• DATASET EXCERPTS
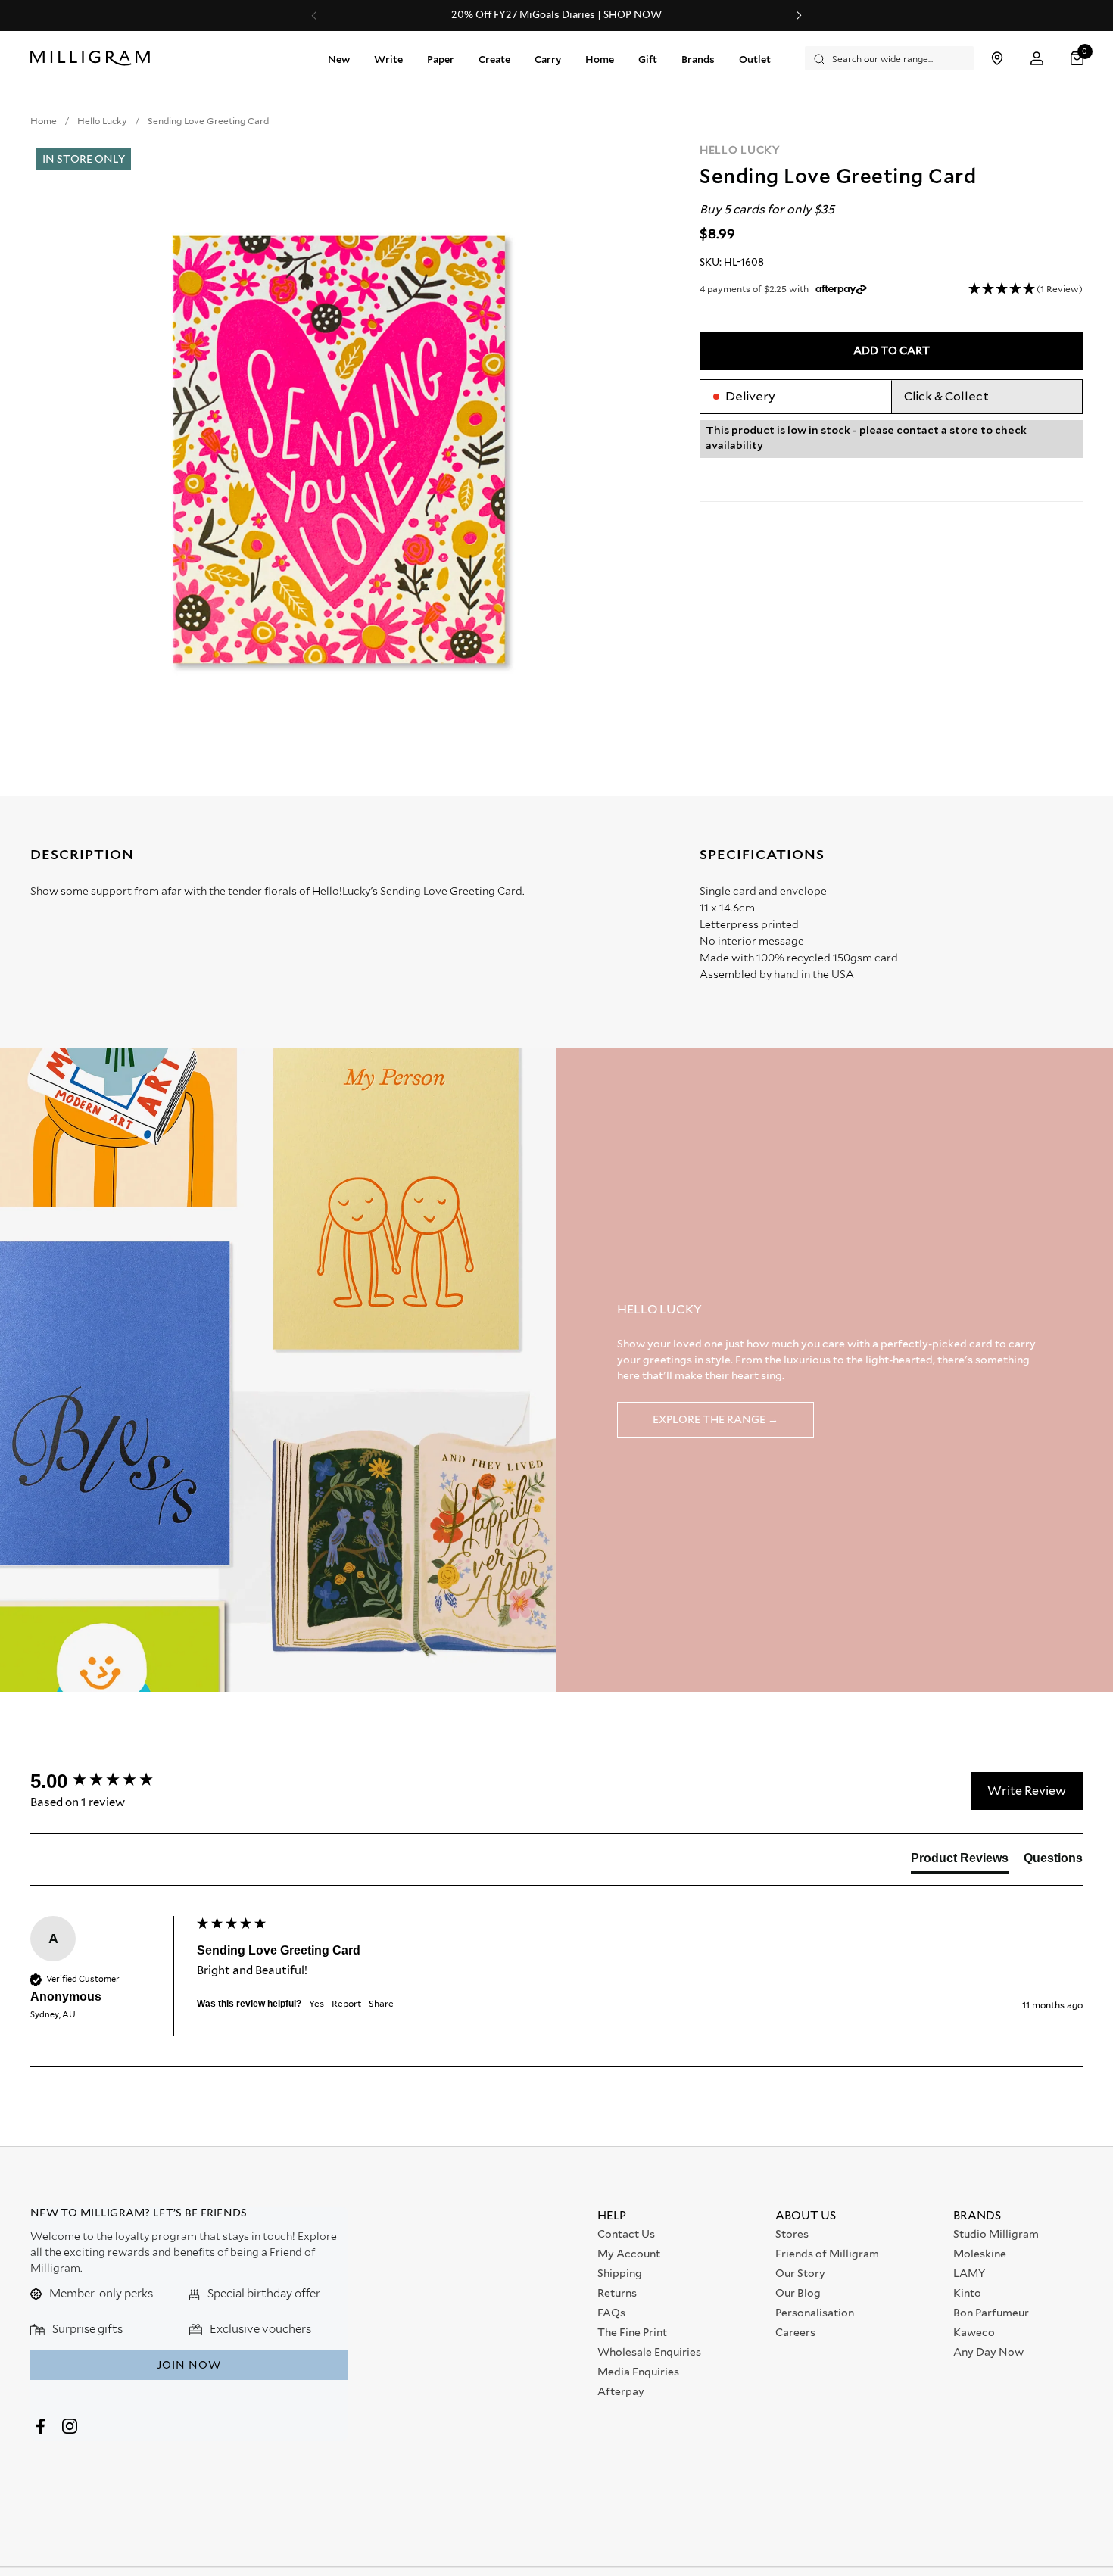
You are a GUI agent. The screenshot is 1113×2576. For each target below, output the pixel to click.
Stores (792, 2234)
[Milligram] (93, 58)
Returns (617, 2293)
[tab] (960, 1861)
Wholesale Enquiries (649, 2352)
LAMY (969, 2273)
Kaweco (974, 2332)
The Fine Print (632, 2332)
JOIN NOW (189, 2365)
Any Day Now (988, 2352)
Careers (795, 2332)
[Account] (1036, 58)
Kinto (967, 2293)
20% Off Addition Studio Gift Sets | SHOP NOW (556, 15)
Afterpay (620, 2391)
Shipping (619, 2273)
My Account (628, 2253)
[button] (1079, 58)
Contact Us (626, 2234)
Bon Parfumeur (991, 2313)
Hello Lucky (740, 150)
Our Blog (798, 2293)
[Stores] (996, 58)
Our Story (800, 2273)
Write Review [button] (1026, 1790)
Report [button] (346, 2003)
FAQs (611, 2313)
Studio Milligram (996, 2234)
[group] (109, 1781)
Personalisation (814, 2313)
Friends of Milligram (827, 2253)
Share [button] (381, 2003)
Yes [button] (316, 2003)
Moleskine (979, 2253)
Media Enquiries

• REQUIRED ACTION
From the material above, set down exactly the lines between the line holding "Our Story (800, 2273)" and the line holding "Yes [button] (316, 2003)", inclusive. Include nothing else.

• THE COMPLETED TASK
Our Story (800, 2273)
Write Review [button] (1026, 1790)
Report [button] (346, 2003)
FAQs (611, 2313)
Studio Milligram (996, 2234)
[group] (109, 1781)
Personalisation (814, 2313)
Friends of Milligram (827, 2253)
Share [button] (381, 2003)
Yes [button] (316, 2003)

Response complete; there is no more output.